**Extract**
╔══
Will Blockchain and AI revolutionize Patent Analysis in India?

Indian Patent office is working on using Blockchain, AI and IoT to make the patent process smoother. Will it be the right time to do so?

Blockchain and AI are the buzzwords off late, the former quickly rose to the limelight due to the Bitcoin saga and the latter is finding its way into people’s life as we speak – be it through smartphone cameras or while browsing the Internet.

Simply speaking – blockchain is an indestructible ledger associated with an asset, that builds over time and remains with the asset.

This opens up a variety of applications – tracking the ownership, checking for any sale and transaction of the asset, tracking whether an asset was illegally sold etc. With so many industries experimenting with the blockchain technology to make it work for them – Patent industry is no different.

Some notable early starters who seem to have started service offerings in this area are – an Estonian company, Agrello, is trying to implement blockchain in creating smarter contracts. Another company, Binded is trying to leverage blockchain to serve as a proof of copyright. Another player, Bernstein is trying to leverage blockchain for management of Intellectual Property such as patents.

In addition to blockchain, the other upcoming technology – the AI, is also quickly percolating in the field of Intellectual Property and patents. Some early adopters were the companies that provide searchable databases for patents across the globe – for example, an Australian player Ambercite, uses AI engine to search for patents, that allegedly throws little or no noise, making the overall process of searching and analyzing patents very efficient.

Not only the commercial players, the Patent offices across the globe are also leveraging the technologies to unlock potential benefits. For example, The US patent office implemented AI engine to suggest patent classes that should be searched to make the process more efficient. The European Patent Office implemented a tool that is able to translate patents published in 32 languages into English.

The Indian patent office seems to be no exception – there was tender announced by IPO, “Expression of Interest for Making use of Artificial Intelligence, Blockchain, IoT and other latest technologies in Patent Processing system of IPO”.

In this tender, the IPO has expressed interest in leveraging technologies, including Blockchain, AI and IoT (Internet of Things) to make the patent process smoother. When the envisioned system is ready it will enable a Blockchain-AI based ecosystem for managing IP protection in India, which will be much more efficient, smooth and faster.
╚══
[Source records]
╔══
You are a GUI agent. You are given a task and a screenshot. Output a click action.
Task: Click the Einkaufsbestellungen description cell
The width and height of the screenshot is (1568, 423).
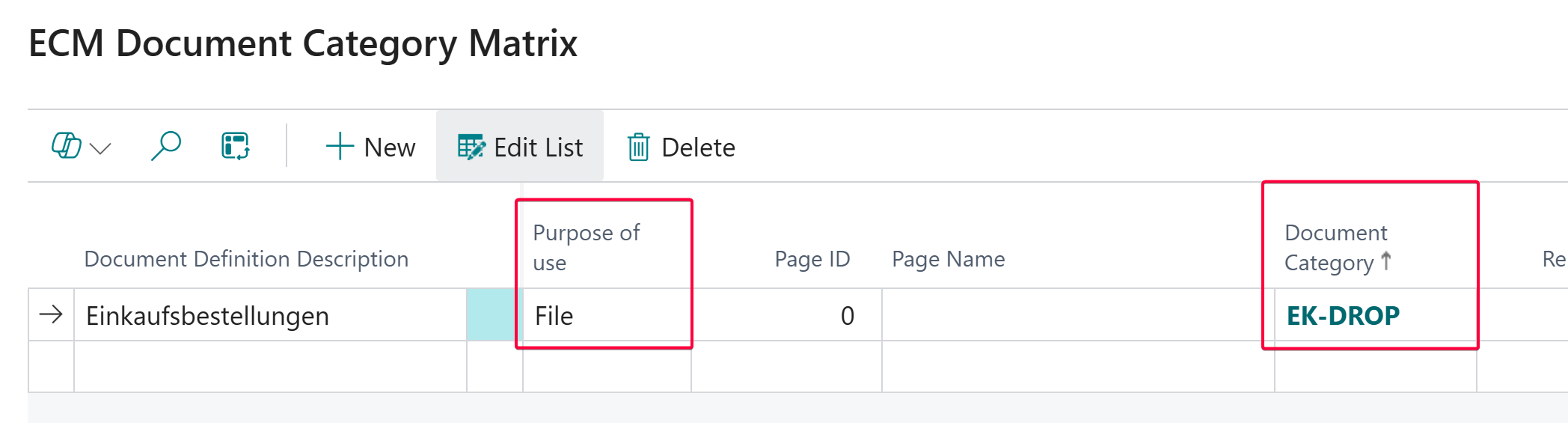[x=207, y=316]
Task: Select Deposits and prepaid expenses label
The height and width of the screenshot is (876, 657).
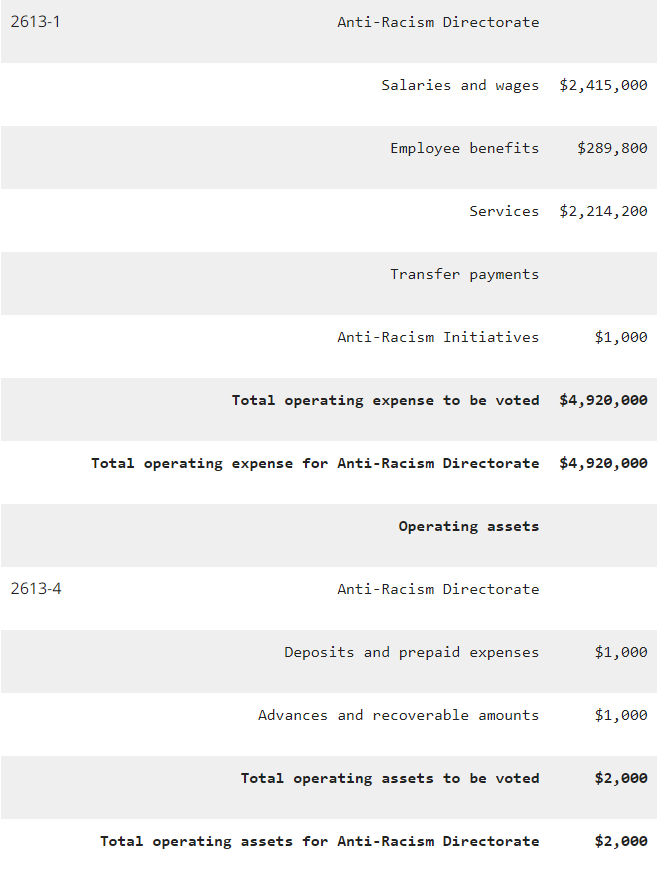Action: coord(411,652)
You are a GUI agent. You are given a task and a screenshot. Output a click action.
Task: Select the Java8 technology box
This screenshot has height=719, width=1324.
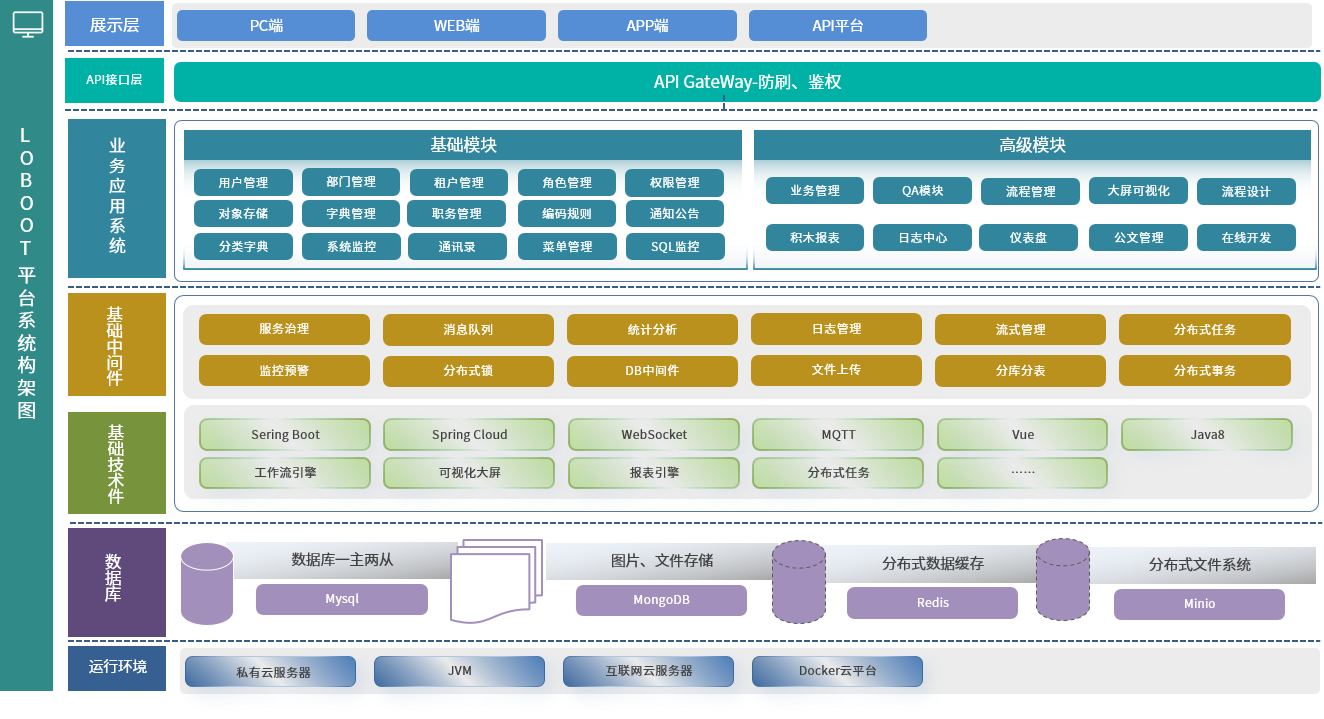click(1206, 435)
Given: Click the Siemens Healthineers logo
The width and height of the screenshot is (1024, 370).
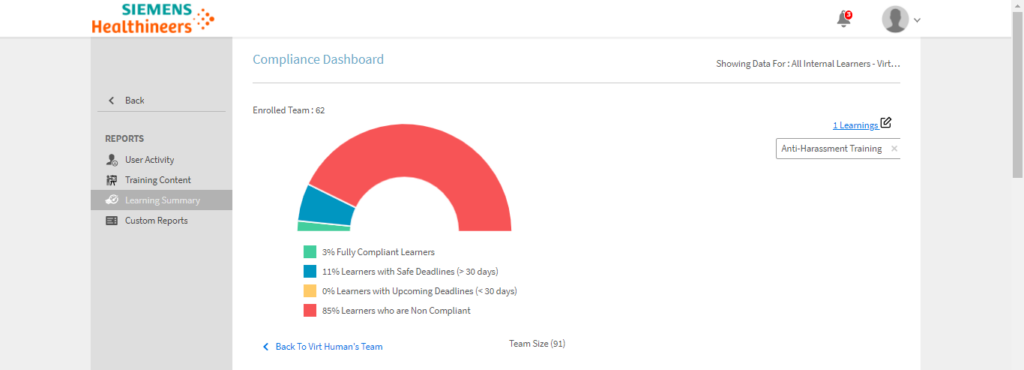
╚══
**Required actions**
a) According to the article on blockchain and AI in patent processing, what does the tool implemented by the European Patent Office do?
b) Reproduce the passage of the article on blockchain and AI in patent processing that begins at the words "The Indian patent office seems" and stops after the words "smooth and faster.".

**Answers**
a) It translates patents published in 32 languages into English.

b)
The Indian patent office seems to be no exception – there was tender announced by IPO, “Expression of Interest for Making use of Artificial Intelligence, Blockchain, IoT and other latest technologies in Patent Processing system of IPO”.

In this tender, the IPO has expressed interest in leveraging technologies, including Blockchain, AI and IoT (Internet of Things) to make the patent process smoother. When the envisioned system is ready it will enable a Blockchain-AI based ecosystem for managing IP protection in India, which will be much more efficient, smooth and faster.